Title:  Omics data analysis: clustering and network inference

Keywords:  Omics data, Clustering, Network Inference, High dimension, Biomarkers, Data Integration

Abstract:  The development of biological high-throughput technologies (next-generation sequencing and mass spectrometry) have provided researchers with a large amount of data, also known as -omics,  that help better understand the biological processes.
However, each source of data separately explains only a very small part of a given process. Linking the different -omics sources between them should help us understand more of these processes.
In this manuscript, we will focus on two approaches, clustering and network inference, applied to omics data.
The first part of the manuscript presents three methodological developments on this topic. The first two methods are applicable in a situation where the data are heterogeneous.
The first method is an algorithm for aggregating trees, in order to create a consensus out of a set of trees. The complexity of the process is sub-quadratic, allowing to use it on data leading to a great number of leaves in the trees. This algorithm is available in an  R -package named  mergeTrees  on the CRAN.
The second  method deals with the integration of data from trees and networks, by transforming these objects into distance matrices using cophenetic and shortest path distances, respectively. This method relies on Multidimensional Scaling and Multiple Factor Analysis and can also be used to build consensus trees or networks.

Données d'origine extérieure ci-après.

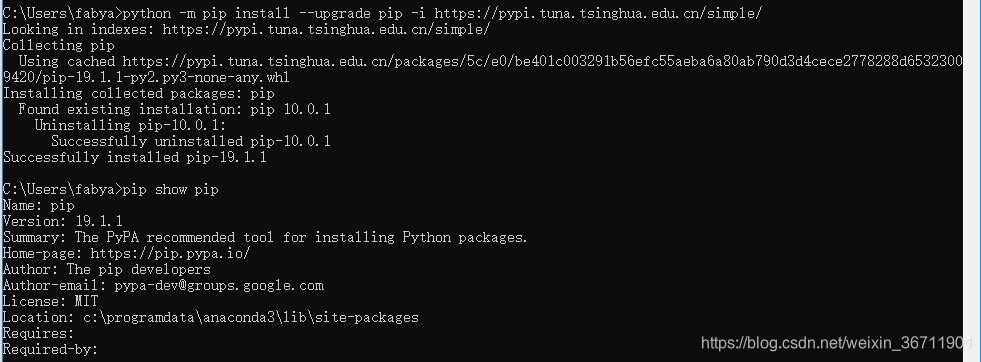The width and height of the screenshot is (981, 362).
Task: Click 'Installing collected packages: pip' line
Action: point(139,94)
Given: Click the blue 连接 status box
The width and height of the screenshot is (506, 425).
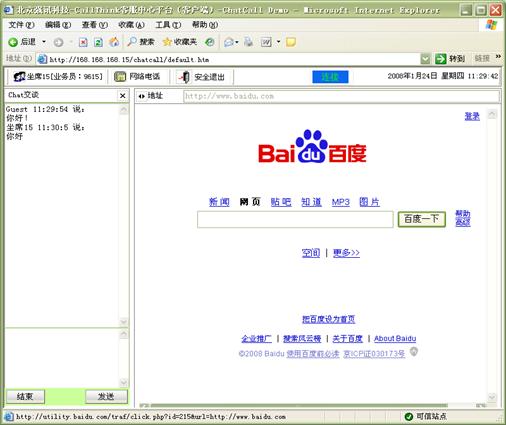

Finally, we use the Gaussian Graphical Models setting and seek to estimate a graph, as well as communities in the graph, from several tables. This method is based on a combination of Stochastic Block Model, Latent Block Model and Graphical Lasso.
The second part of the manuscript presents analyses conducted on transcriptomics and metagenomics data to identify targets to gain insight into the predisposition of Ankylosing Spondylitis.